High throughout prediction of toxin-antitoxin protein interfaces with AlphaFold2
Title: High throughout prediction of toxin-antitoxin protein interfaces with AlphaFold2
SNIC Project: Berzelius-2022-71
Project Type: LiU Berzelius
Principal Investigator: Gemma Atkinson <gemma.atkinson@med.lu.se>
Affiliation: Lunds universitet
Duration: 2022-06-01 – 2022-06-02
Classification: 30109
Homepage: https://kaw.wallenberg.org/en/research/bacterias-emergency-stop-buttons
Keywords:

Abstract

The Atkinson lab has recently been awarded a KAW project grant to work on high-throughput prediction along with biochemical and structural characterisation of novel toxin-antitoxin systems of bacteria. Toxin-antitoxin systems are two-gene operons that encode interacting proteins. These proteins are usually small often with completely novel folds. We plan to use AlphaFold2 to predict the domain structures of these tens of thousands of proteins, along with their protein-protein interaction interfaces. This project is a collaboration with Arne Elofsson, who has already successfully used the Berzelius cluster for prediction of human protein complexes. We expect the results to be of the highest international impact as they will help us answer an important question of how toxin-antitoxin systems evolve to switch domain partners so readily.
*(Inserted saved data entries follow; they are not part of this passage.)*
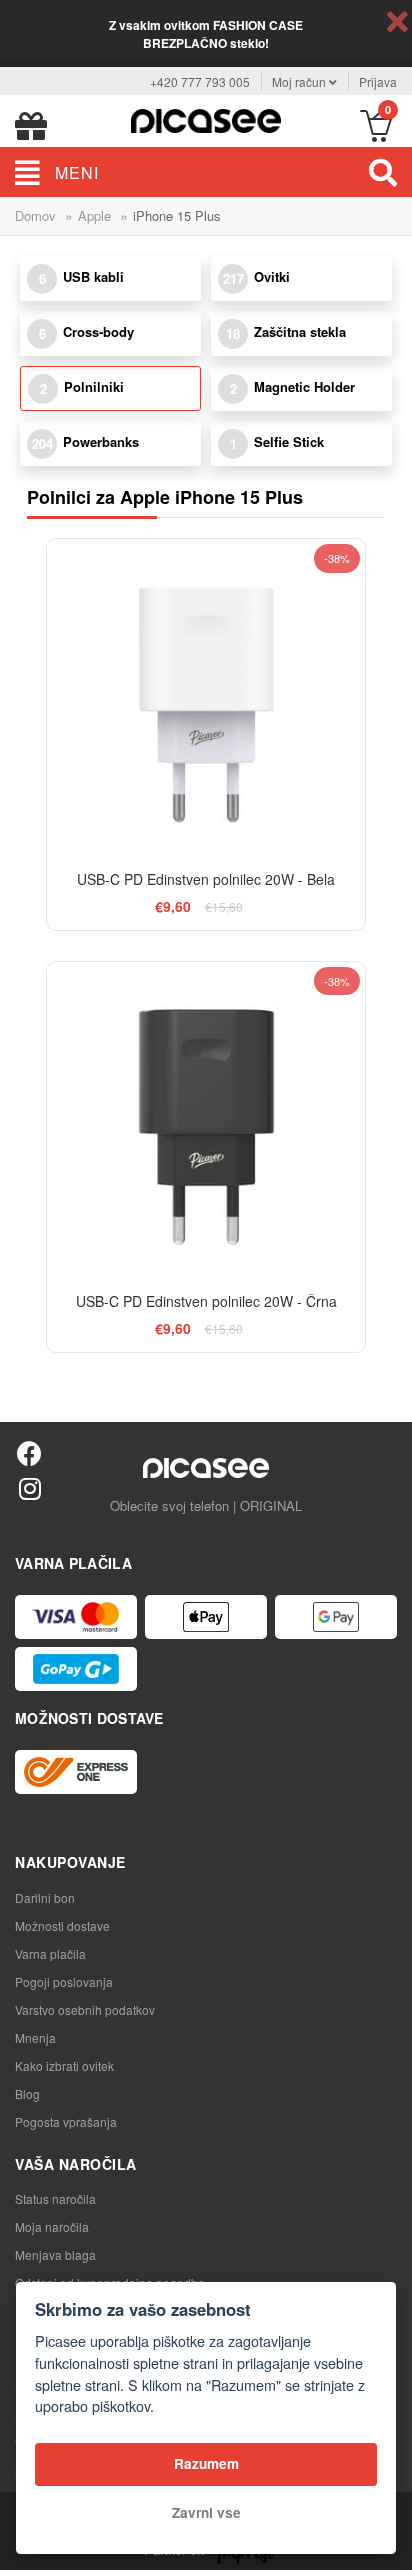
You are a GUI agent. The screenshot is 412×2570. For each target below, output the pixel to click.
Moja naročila (52, 2226)
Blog (27, 2093)
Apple (94, 215)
Our previous work on toxin-antitoxin systems has been published in high-impact journals (PNAS 2020 and 2021 (in press) and Mol Cell 2021). Our toxin-antitoxin predictions are generated using our tool FlaGs, which was published in Bioinformatics in 2020. The longer term impact of these results will be in the field of phage therapy to treat antibiotic resistant infections. We know that toxin-antitoxin systems protect bacteria agains phages, so we want to design phages that carry antitoxins or anti-defence systems that can overcome these bacterial defences.